Por la ruta de Siskiyou (1848-1855) nos cambia de escenario. De las banquisas, nieves y trineos del Polo Norte nos vamos a la legendaria California, tras la pista del oro. Como en la historia anterior, Olalla describe en hermosos versos tanto la naturaleza salvaje como los pormenores de la expedición, de la lenta caravana al Oeste, halagando todos nuestros sentidos:

“Cada noche somos
una fila de luciérnagas
que baila entre las pitas.
Huele a aceite de quinqué y lo sombrío,
envuelto en paños húmedos,
se guarda en el fondo de la alforja.”


Esta vez, el protagonista es un niño obligado a madurar en hostiles circunstancias (los indios y la sombra de Caín –Antonio Machado, dixit-):

“Durmamos ahora
sobre esta blanda miseria que nos une,
pues cuando haya porvenir
no habrá descanso.”

Las histéricas de La Salpetrière (1862-1867) supone un cambio en el patrón narrativo de la autora. Del relato de un viaje, pasamos a la descripción de un lugar concreto; de la libertad ambulatoria pasamos a la reclusión forzada. En este caso, en un hospital parisino de negra reputación desde sus remotos orígenes. De nuevo habla una joven en los versos. Una mujer internada en el ala del sanatorio reservada para las enfermas. Olalla denuncia con rotundidad el uso terapéutico de duchas a presión y de descargas eléctricas en el pavellón de mujeres, el estado catatónico en que se quedaban. No deja de ser coincidencia que Rosana Acquaroni haya denunciado en La casa grande (Bartleby, 2018) semejante modus operandi, bien es verdad que en un espacio-tiempo más cercano a nosotros: años 60, hospital Alonso Vega de Madrid. Olalla va mucho más allá al sugerir violaciones, e internamientos forzados por maridos que mueven a las mujeres por el tablero de la vida como los antiguos señores feudales, según su voluntad.

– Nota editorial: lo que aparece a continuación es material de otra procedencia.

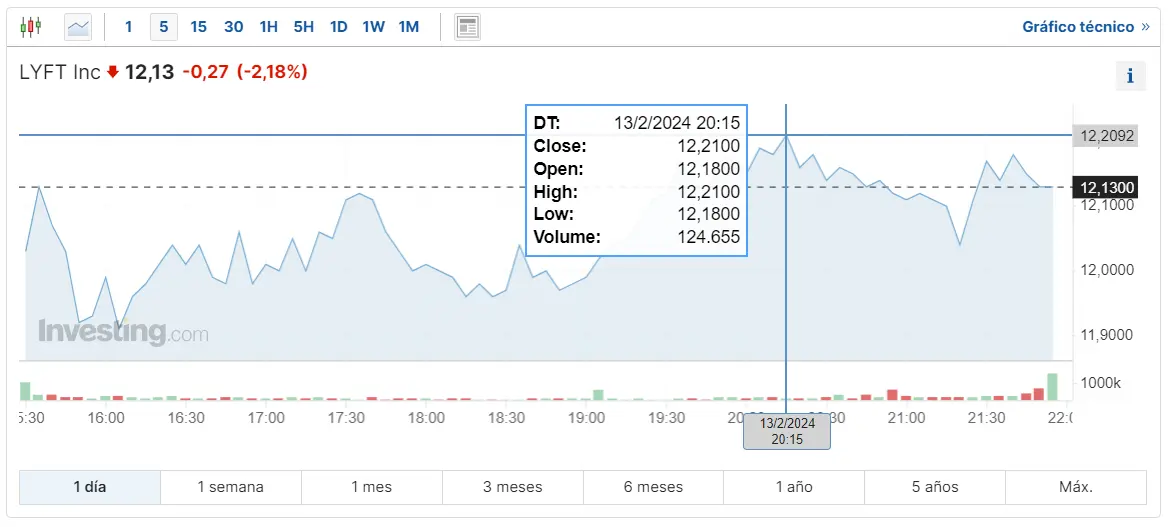Click the 12,1300 current price label
The width and height of the screenshot is (1170, 527).
(1105, 187)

La leprosería de la isla de Molaki (1866-1869) de nuevo se ubica en un lugar fijo, situado en una de las islas de Hawái. En esta sección encontramos alguna de las mejores imágenes del libro:

“Cuando la luz descorre nuestro miedo
nos miramos por primera vez los rostros.
Me agarro al muñón que se me ofrece.
Acaricio esta bulbosa suavidad
y dejo que me arrastre.
No entiendo la lengua en que me habla,
pero descifro el tacto”.

Presumiblemente protagonizado por una mujer (“También mi cara fue lechosa. Y llana./ Me duermo acariciendo esa tersura”), por medio de un flash back la voz que habla recuerda su miserable vida a raíz del contagio de la lepra: la venta de sus hijas, la esclavitud en los campos de azúcar y el exilio forzado.

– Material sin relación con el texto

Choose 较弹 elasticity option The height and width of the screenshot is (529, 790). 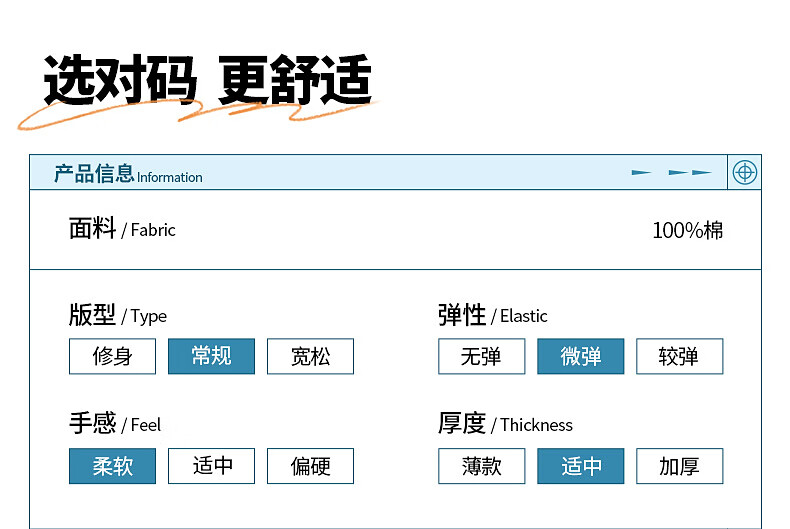[680, 356]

Muy buen libro Bajo la luz, el cepo. Aquellos incrédulos del estado de salud de nuestra posía actual no deben dejar de leerlo. En las aguas del río lírico patrio todavía se encuentran virutas de oro, pero hay que buscarlas con ahínco.


Esta reseña ha sido publicada por la revista digital Oculta Lit (13/12/2918).
Una versión más reducida fue publicada por el suplemento del diario El Mundo: El Cultural (22/12/2018).